You could read “A Guy’s Guide to the Good Life” just for the volume and variety of quotations worth remembering, but Bob Lockwood’s sometimes hilarious, always thought-provoking guys tour through prudence, fortitude, temperance, justice, faith, hope and charity digs so much deeper than that.

Lockwood’s brief, 140-page Servant Books paperback might accurately be described as something your father would have written if your father had written down all the things he wanted to you to know and remember.

It’s a genuine service Lockwood performs, given that many fathers aren’t/weren’t the gifted writer this long-time columnist for Catholic publications is, and given that so many men tell anecdotally about how little their father ever verbally communicated — with them or anyone else.

Lockwood pinch hits for dad, passing on soothing-yet-challenging drops of wisdom through stories, most with a Catholic angle, many with a sports angle, often accompanied by a cold beer.

And Lockwood is anything if not a truly gifted storyteller.

A Catholic writer who quotes Meatloaf?

Along the way he quotes men whose words are worth recalling, mixing Charles Dickens, St. Paul, John Lennon, Benedict XVI, Dante (perhaps more than one might care) and John Paul II, among the names you’d recognize. Pop music plays in the background, with lyrics by the Beatles, Skeeter Davis, and Meatloaf helping make his point. Lockwood even manages to channel Cat Stevens.

It all works, though, to base his — well, it’s teaching, when you come right down to it — in a real world, a world in which Lockwood has lived some 60 years and thinks what he’s learned in that time is worth sharing for our benefit.

If there’s a goal, it is to make guys ask that crucial question: “What the hell am I doing with my life?”

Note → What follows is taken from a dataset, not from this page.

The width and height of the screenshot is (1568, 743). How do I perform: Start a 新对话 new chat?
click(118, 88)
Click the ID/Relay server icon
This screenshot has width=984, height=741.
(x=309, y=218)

Lockwood is a creative phrase maker who has penned quotes of his own worth pondering, including a definition of his topic that seems to stick: “The virtues are how we are meant to live. They are what we admire in others and hope to find in ourselves.”

Throughout he pesters guys with the thought we can be more — that a virtuous life isn’t too difficult to achieve.

Have an appetizer

Here are just a few tasters of Lockwood on the seven virtues:

“Prudence means living in the truth, not as a self-righteous jerk but as a guy who wants to look at himself in the mirror every morning without fearing that he’s sold out.”

“Fortitude borders on obstinacy, a willingness to hold steadfast to our principles when life is telling us not to bother.”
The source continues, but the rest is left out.